Among the top 50 proteins, several were found to be associated with cardiovascular or atherosclerotic disease. The adaptor protein FADD participates in the process of apoptosis.⁵⁰ In a population-based cohort study, increased level of FADD was associated with higher incidence of coronary events during a mean follow-up of 19 years³⁵. As a mitochondrial oxidoreductase, AIFM1 contributes to cell death programs and assembly of respiratory chain. Abnormal expression of AIFM1 leads to mitochondrial dysfunction which may contribute to mechanism of atherosclerosis as mitochondria plays an importance role in atherogenesis^{51, 52}. In another study that performed serum proteomic study based on samples from “Munich Vascular Biobank”, AIFM1 was upregulated in patients with vulnerable carotid atherosclerotic lesions.³⁶ In addition, immunostaining showed higher expression of AIFM1 in patients with unstable plaque, and enriched staining of AIFM1 was observed in regions where apoptosis occurred such as the necrotic core and the shoulder regions of the advanced CAP³⁶. In one proteomic study based on the clot retrieved during acute thrombectomy from acute stroke patients (stroke etiology-predominantly atrial fibrillation), PGK1 was found to be positive in all the emboli and was associated with high LDL levels, however it does not appear to be specifically related to intracranial atherosclerosis and the study was underpowered to detected the PGK1 difference among different stroke etiologies given small sample size ³⁷.

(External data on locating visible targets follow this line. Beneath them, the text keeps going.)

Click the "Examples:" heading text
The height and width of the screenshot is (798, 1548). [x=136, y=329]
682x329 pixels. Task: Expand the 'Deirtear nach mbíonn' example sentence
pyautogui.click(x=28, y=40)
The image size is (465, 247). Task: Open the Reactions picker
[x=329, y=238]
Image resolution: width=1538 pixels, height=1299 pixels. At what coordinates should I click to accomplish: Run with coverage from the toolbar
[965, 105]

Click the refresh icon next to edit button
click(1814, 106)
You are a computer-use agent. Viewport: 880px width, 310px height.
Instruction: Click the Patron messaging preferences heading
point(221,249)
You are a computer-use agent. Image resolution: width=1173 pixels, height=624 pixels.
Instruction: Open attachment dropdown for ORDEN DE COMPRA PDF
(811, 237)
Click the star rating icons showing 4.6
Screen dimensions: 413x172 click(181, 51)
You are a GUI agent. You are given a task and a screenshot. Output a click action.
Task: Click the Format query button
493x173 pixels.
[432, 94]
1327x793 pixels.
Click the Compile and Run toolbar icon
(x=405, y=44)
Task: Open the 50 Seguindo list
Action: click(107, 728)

Previously identified proteins that were associated with extracranial atherosclerotic plaques, such as APCS, CTSD and MMP12 ^40–42 were positively correlated with degree of the atherosclerotic changes in this study (Figure 3A, B and C), although they were not statistically significant DEPs after multiple test adjustment. This highlighted that the intracranial and extracranial atherosclerosis may have different proteomic signatures.

DEP signatures are enriched for GO pathways relevant to ICAD

Among the top 20 most significantly upregulated pathways (Figure 2C), structural constituent of chromatin, nucleosome, protein -DNA complex, and DNA packing complex are the pathways involved in genetic activity such as transcription, packaging, rearrangement, replication and repair and posttranslational modifications; protein-lipid complex, plasma lipoprotein particle, and lipoprotein particle are pathways related to lipid metabolism; heparin binding, one type of glycosaminoglycan binding, is involved in vascular biology such as coagulation, anticoagulation and inflammation⁵³. These findings are consistent with the previously reported pathways related to atherosclerosis. For example, chromatin remodeling was found to play important roles in cardiovascular disease⁵⁴. In one study focusing on coronary artery disease, plasma nucleosome complexes were significantly elevated in patients with either severe coronary atherosclerosis or extremely calcified coronary arteries⁵⁵. Consistent with current literature on genetic factors associated with intracranial atherosclerosis,³⁹ our study showed the APOE and LPL gene were upregulated as the degree of the atherosclerosis worsene.

Limitations

Firstly, one major limitation includes small sample size, as only 18 samples were included in the current study. Secondly, as some samples with different degree of atherosclerotic changes were from different subjects, along with the small sample size, it is challenging to adjust cofounders, such as demographics and cardiovascular risk factors. Lastly, the assessment of degree of atherosclerotic disease was based on visual assessment of fresh samples, which may not be as accurate as the assessment based on the fixed tissue; however it is not feasible to perform formalin fixation and hematoxylin and eosin staining on fresh tissue that will be prepared for proteomics, as the proteomic profiling will be affected by the formalin fixation process.